Improvising My Way Through School
The biggest culture shock I’ve ever had to experience in my life was when I had to return to my own country. I was thirteen when I was sent to a strict Catholic school in my new home town. Until then, most of my youth had been spent in international schools abroad. In comparison, my previous schools had been very lax and easy going. To add to the difficulty and after for years of living in an English speaking environment, I had pretty much forgotten how to speak Dutch and had to relearn it for the third time in my life.. I was given a crash course over the summer with a private tutor. But even then, it would take years before I actually mastered it well enough to take part in conversations. It was a frustrating experience. By the time I had found the right words to say, the conversation had long moved on to something else.
And if the communication problem wasn’t enough, I quickly discovered I had little in common with my most of my fellow students. Frankly, I found them to be close minded. Not that it was their fault. They had simply lived very insulating lives. While I had already seen half the world by then, most of them had rarely ever left the villages they had lived in all their lives.
I also had a serious problem with the strictness of the school system. Being in a position to compare, I found that the way they went about things to be very counterproductive. And to make things worse, I was not only subjected to the normal school curriculum, I also had to spend an hour after school every day in study. It was a moment where one was supposed to do their homework and review the subjects they had seen that day. Doing my homework was rarely a problem, but I was never one to actually study. I simply didn’t have the patience to take the time and memorize stuff. If the subject matter was interesting enough, I would automatically remember it. Otherwise I couldn’t really be bothered. That meant that in practice, the subjects I enjoyed, I usually past with flying colors (Do colors actually fly?). And the subjects that couldn’t hold my attention didn’t get my attention either. When faced with tests and exams, I simply improvised my way through it. This is probably also the reason why I always failed in French. You can’t invent new words and grammar in an existing language spoken by two hundred million people around the world. They simply won’t stand for it, and my French teachers shared the same sentiment. My lack of effort in certain domains showed in my grades and is it’s probably also the reason I was forced to follow study in the first place. What goes around, comes around.
Subverting the System
I had to fill an hour every day in which I was not aloud to leave my desk or even make a sound let alone talk to the others around me. The only thing expected from me was to do my homework and study, and that posed a serious a problem. I really had no intention of wasting my precious time on this planet with such silly things. So I tried to make the best of my less the stellar situation and started to improvise my way out of it. On my first day, I decided to write a book.

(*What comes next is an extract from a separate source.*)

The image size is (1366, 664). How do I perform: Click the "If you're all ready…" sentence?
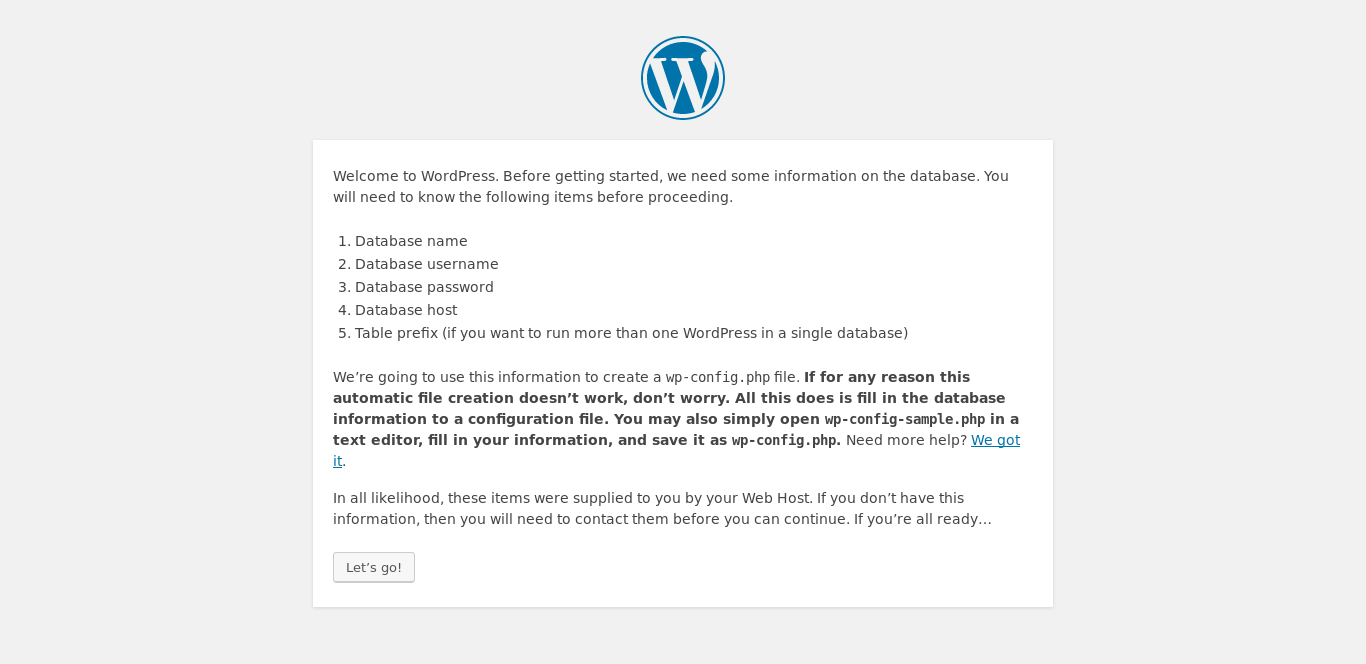tap(922, 519)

Coming from schools with a relaxed attitude, the concept of punishment essays was completely alien to me. In my previous schools, you really had to misbehave before a teacher would intervene, and at worst, that meant being sent to the superintendent’s office. Not so in my new school. Any behavior that deviated from what was expected of the ideal student was enough to get you punished. Talking in class? A two page essay on why not to talk in class. Chewing gum? A five page essay on why gum chewing is an abomination of civilization. Not paying attention? Rewrite the school rules three times. Even not knowing the correct answer to a question could at times be punishable by essay.
And each lesson would begin with the students – whom had previously been punished – coming forward handing in their essays. And each lesson would end with a role call of all the students that had received punishment during the lesson as a reminder of how much and when their essays where due.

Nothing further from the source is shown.